24 agosto, 2006

El peligro de quedarnos pequeños

Estoy pasando unos días de vacaciones en la Sierra de Gredos, a medio camino de Madrid y Ávila. Salir fuera siempre va bien. Le permite a uno desenroscarse la barretina, descubrir que hay gente buena en todas partes, que las peculiaridades no son sólo las locales, oír opiniones distintas a las propias que tienen también su parte de razón.
Decía Newton que somos enanos a hombros de gigantes. El tiempo del que disponemos para conocer las cosas es escaso. Por nosotros mismos podemos llegar muy poco lejos. Pero tenemos la ventaja de que no empezamos de cero, sino que nos anteceden cientos de años y miles de congéneres que han pensado antes que nosotros.
Nos podemos quedar enanos cuando nos encerramos en nuestro mundo, cuando nuestro ámbito de interés se reduce a “los nuestros”. Nos olvidamos que “los nuestros” es la humanidad entera. Más allá de las fronteras que nos queramos marcar, hay gente cuyos problemas también nos tienen que interesar. No sólo por la visión egoísta de pensar que esos problemas tarde o temprano nos afectarán a nosotros, sino porque todo problema humano de algún modo es nuestro problema. Esto se llama solidaridad.

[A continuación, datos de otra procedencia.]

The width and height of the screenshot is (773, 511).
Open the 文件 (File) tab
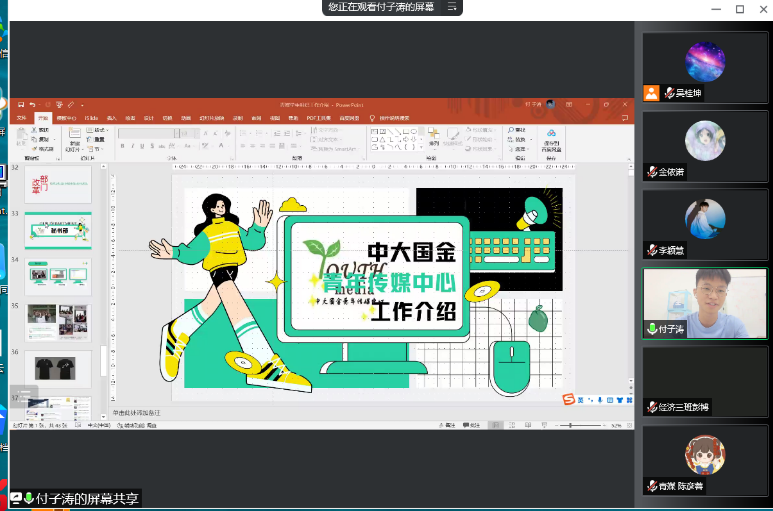pyautogui.click(x=20, y=118)
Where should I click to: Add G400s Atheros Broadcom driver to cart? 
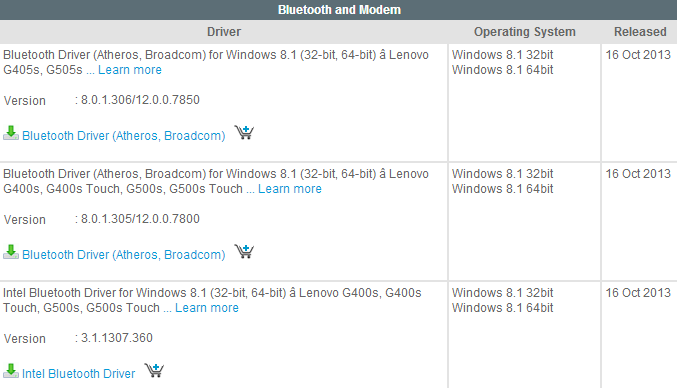pos(244,251)

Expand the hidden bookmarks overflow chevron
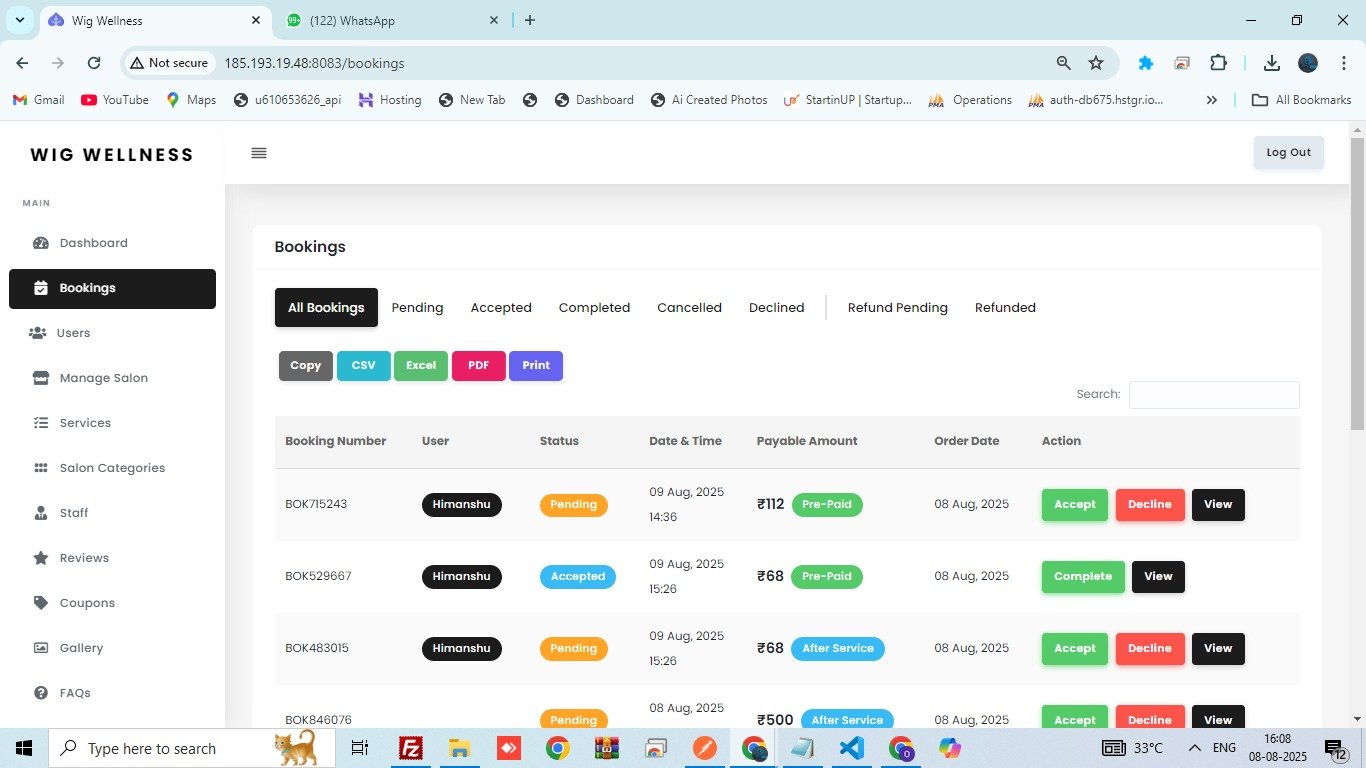pyautogui.click(x=1212, y=100)
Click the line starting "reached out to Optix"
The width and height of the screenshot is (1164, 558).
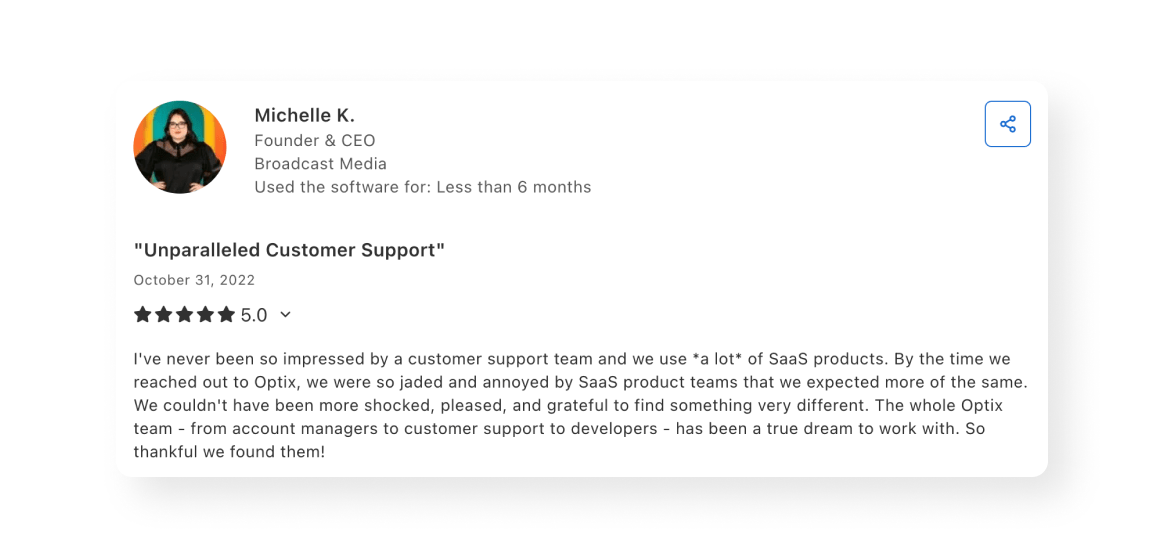pos(580,382)
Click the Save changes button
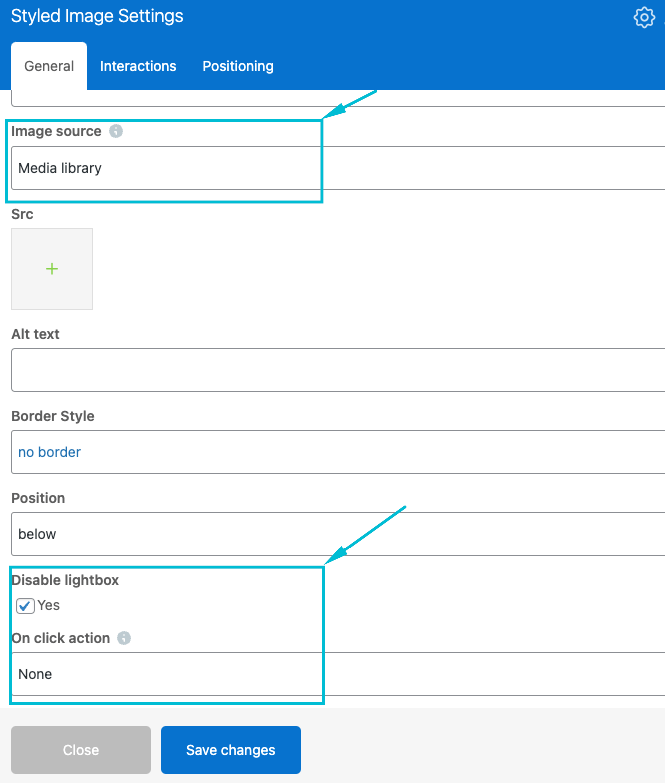 point(231,750)
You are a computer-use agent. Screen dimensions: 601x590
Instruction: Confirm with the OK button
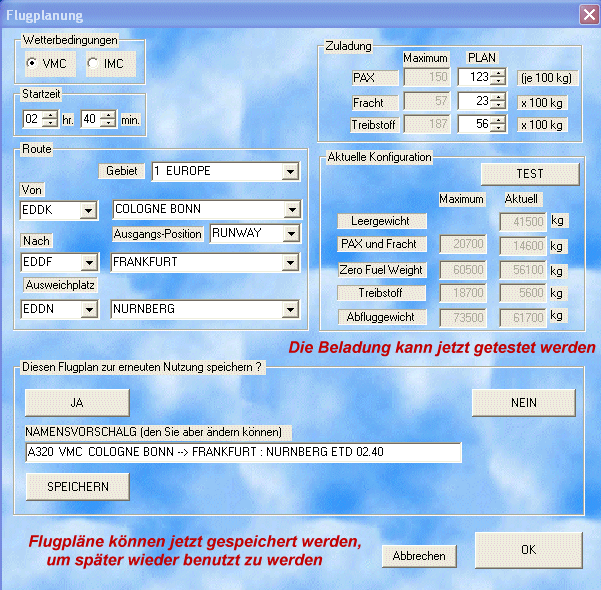pos(528,550)
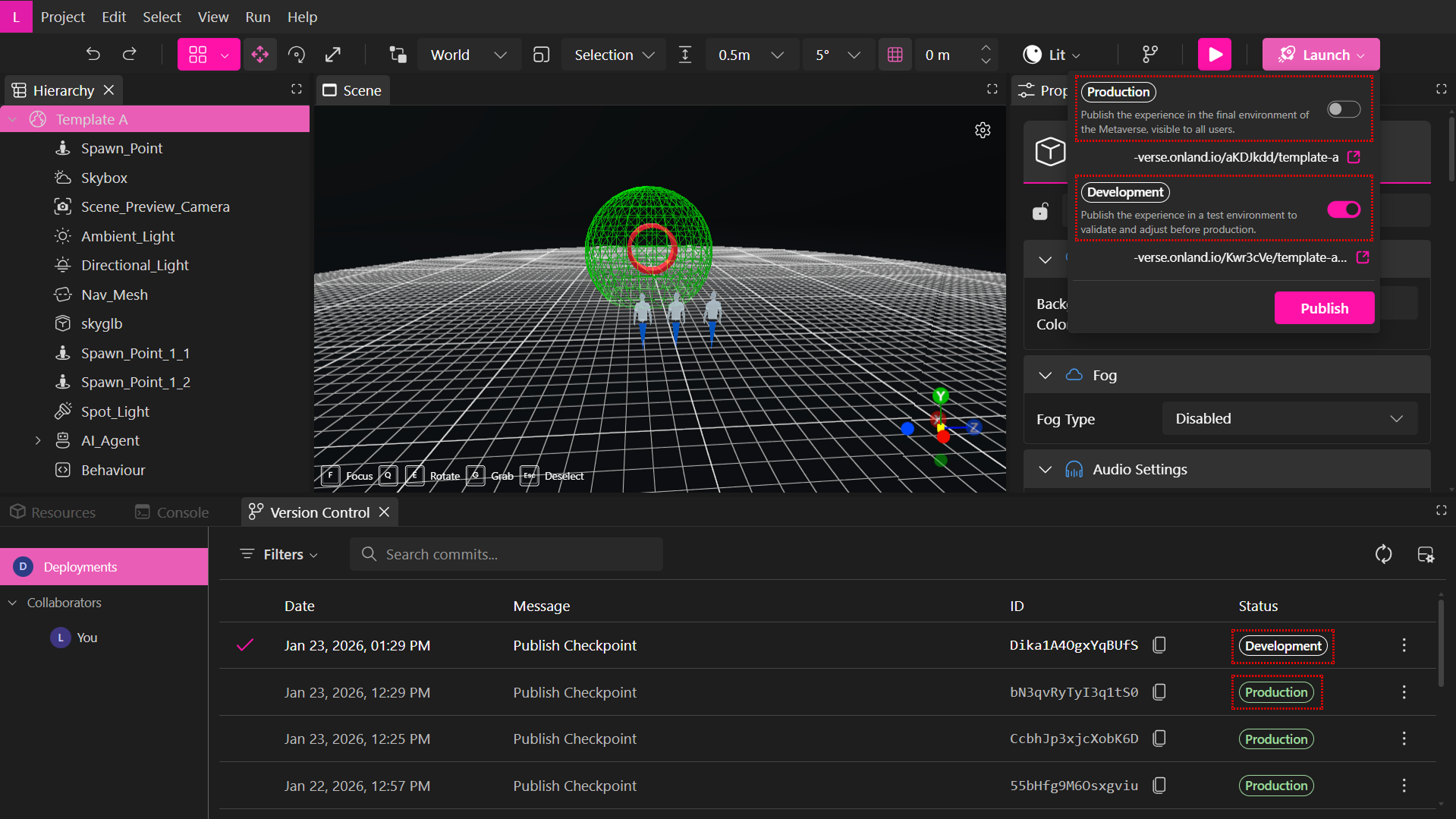Open the Fog Type dropdown

pyautogui.click(x=1289, y=419)
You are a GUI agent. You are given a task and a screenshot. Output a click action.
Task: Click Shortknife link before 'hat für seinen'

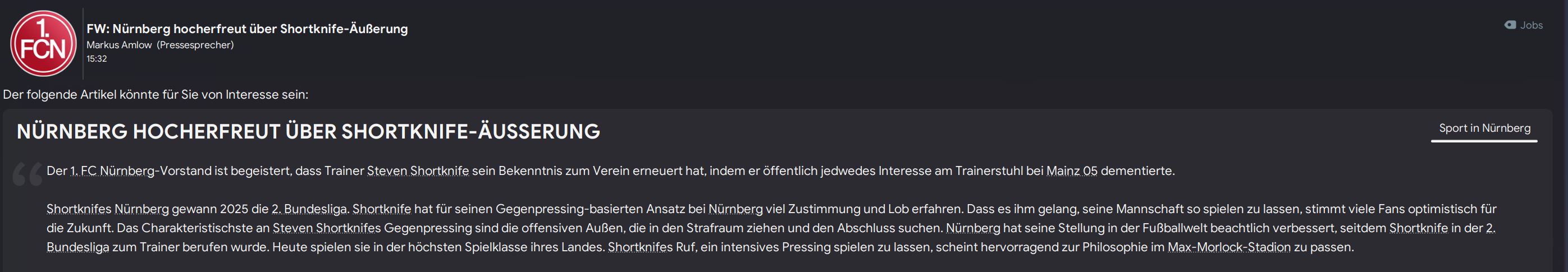point(382,209)
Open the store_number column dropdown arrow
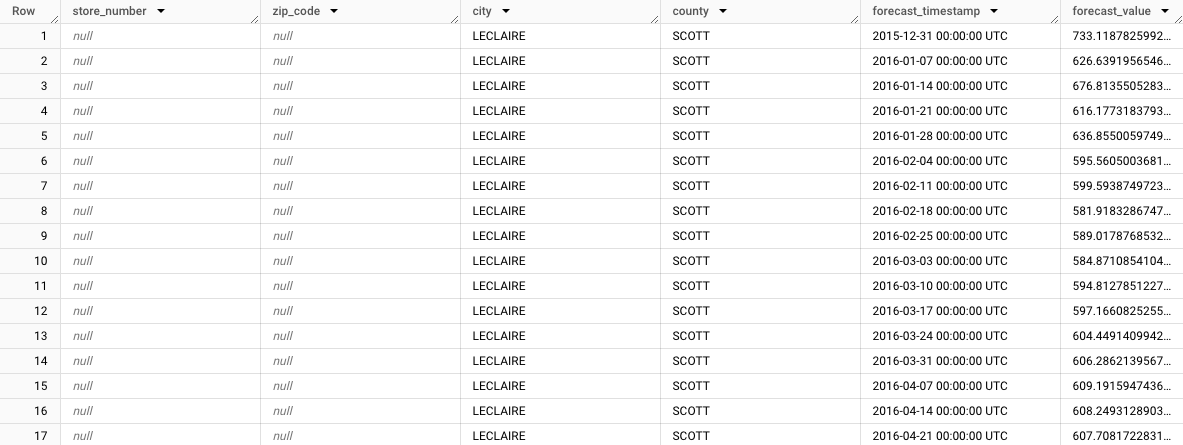This screenshot has width=1183, height=445. click(161, 11)
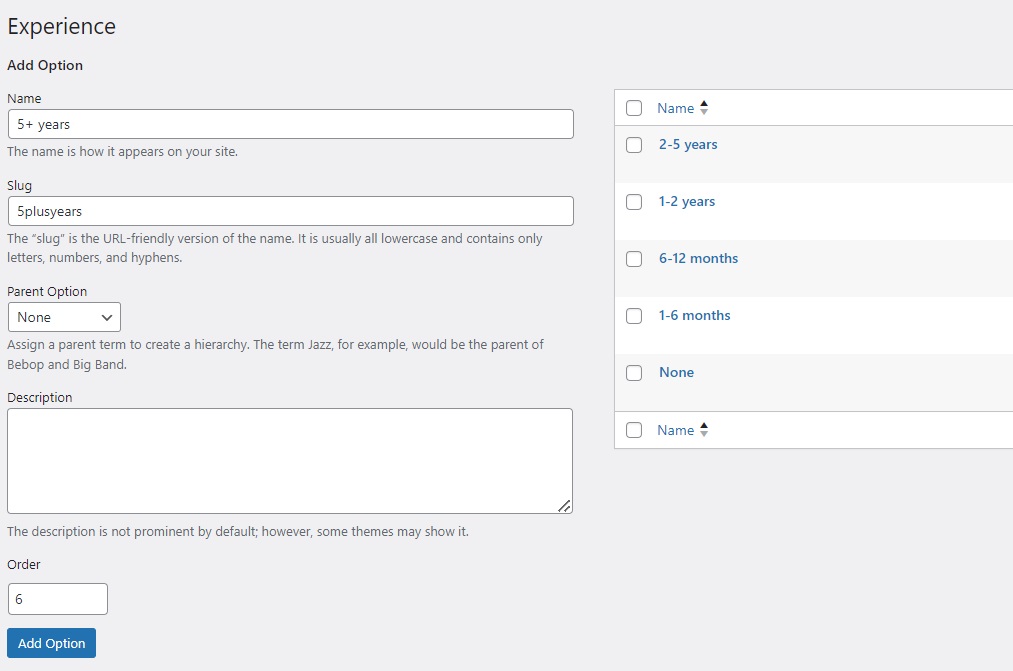Click the Slug input containing 5plusyears
Screen dimensions: 1013x671
(290, 210)
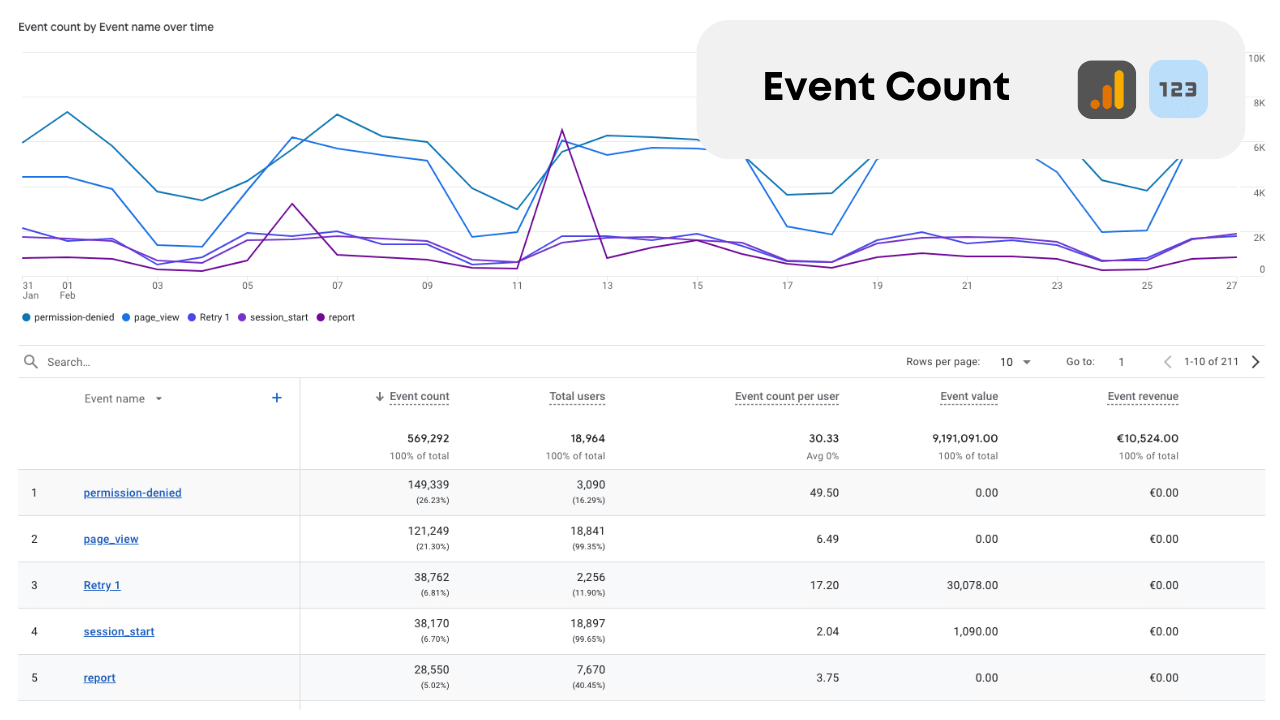Click the sort arrow beside Event count
The image size is (1280, 720).
point(378,396)
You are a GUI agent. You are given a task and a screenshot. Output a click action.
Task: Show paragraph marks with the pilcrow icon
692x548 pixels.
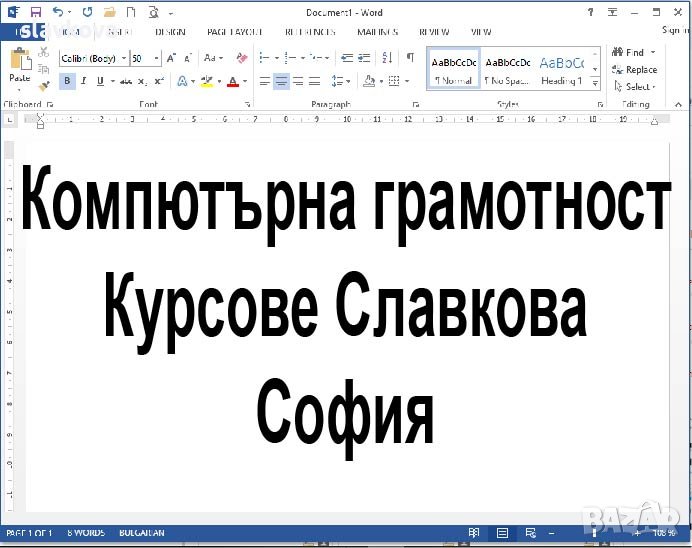[x=410, y=58]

Hace unos años estaba en los Estados Unidos delante de mi ordenador leyendo el correo electrónico, cuando me llega un mensaje de la persona que tenía sentada a mi lado. ¿No le era más fácil decirme directamente lo que me quisiese decir, en vez de mandar un mensaje que dio la vuelta al mundo para acabar a dos palmos de donde había salido? Las tecnologías nos han hecho capaces de abarcar con más facilidad el mundo entero. Nos han puesto el mundo al alcance de la mano, pero no necesariamente nos han hecho más grandes. Nos pueden hacer más pequeños.
Me contaban hace unos días el caso de los Hikikomori. Son jóvenes japoneses que hacen la vida en su habitación. Allí comen, trabajan y se relacionan con el exterior a través de su ordenador o su teléfono móvil. Tienen miedo al mundo y no se quieren enfrentar a él. Se quedan encerrados en las cuatro paredes de su habitación. Esta es la dinámica: primero no salimos de nuestro pueblo, y acabamos por no querer salir ni de nuestra habitación. El estado de bienestar no necesariamente nos engrandece, también nos puede empequeñecer. Tenemos todas las necesidades al alcance de la mano, y eso nos empequeñece. Cuando todo es fácil, la menor dificultad nos apabulla.
Un profesor mío de la universidad decía que para hacer una buena carrera uno tenía que salir de casa, y pasar un poco de frío y un poco de hambre. Universidad significa visión universal, no sólo por los conocimientos adquiridos sino también por encontrarse con gente de todas partes. Hoy ninguna de las dos cosas se da necesariamente. Los estudios son cada vez más especializados, sabemos mucho de cosas cada vez más específicas. Eso también nos empequeñece. Pero es que además uno puede acabar estudiando al lado de casa. Nos volvemos más locales y más pequeños.
Unos años atrás un amigo me hacía notar que en Catalunya no había tradición de grandes empresas industriales y que lo nuestro era más bien el botiguer. Mentalidad de botiguer: preocuparse por el negoci para ir guardando unos ahorros para la vejez. Hoy ni siquiera impera la mentalidad del botiguer, sino la del funcionari de la Generalitat. Se prefiere la seguridad al riesgo, la sopa boba al no dormir. Nos hemos pasado demasiados años quejándonos de lo mal que nos tratan –¡a ver si ahora resultará que antes nos trataban bien! ¡Eso sí que sería revisar la historia!-, nos hemos acostumbrado a echar las culpas fuera, ha sido la excusa para no cuestionarnos si no nos habremos dormido en los laureles.
La mentalidad pequeña nos hace quejicas, nos lleva a encerrarnos en nosotros mismos, nos hace egoístas, nos vuelve comodones, faltos de espíritu crítico hacia lo propio e intolerantes hacia lo ajeno. ¡Hay tantas cosas importantes por hacer!¡Hay tantas cosas buenas por ahí fuera! No nos empequeñezcamos.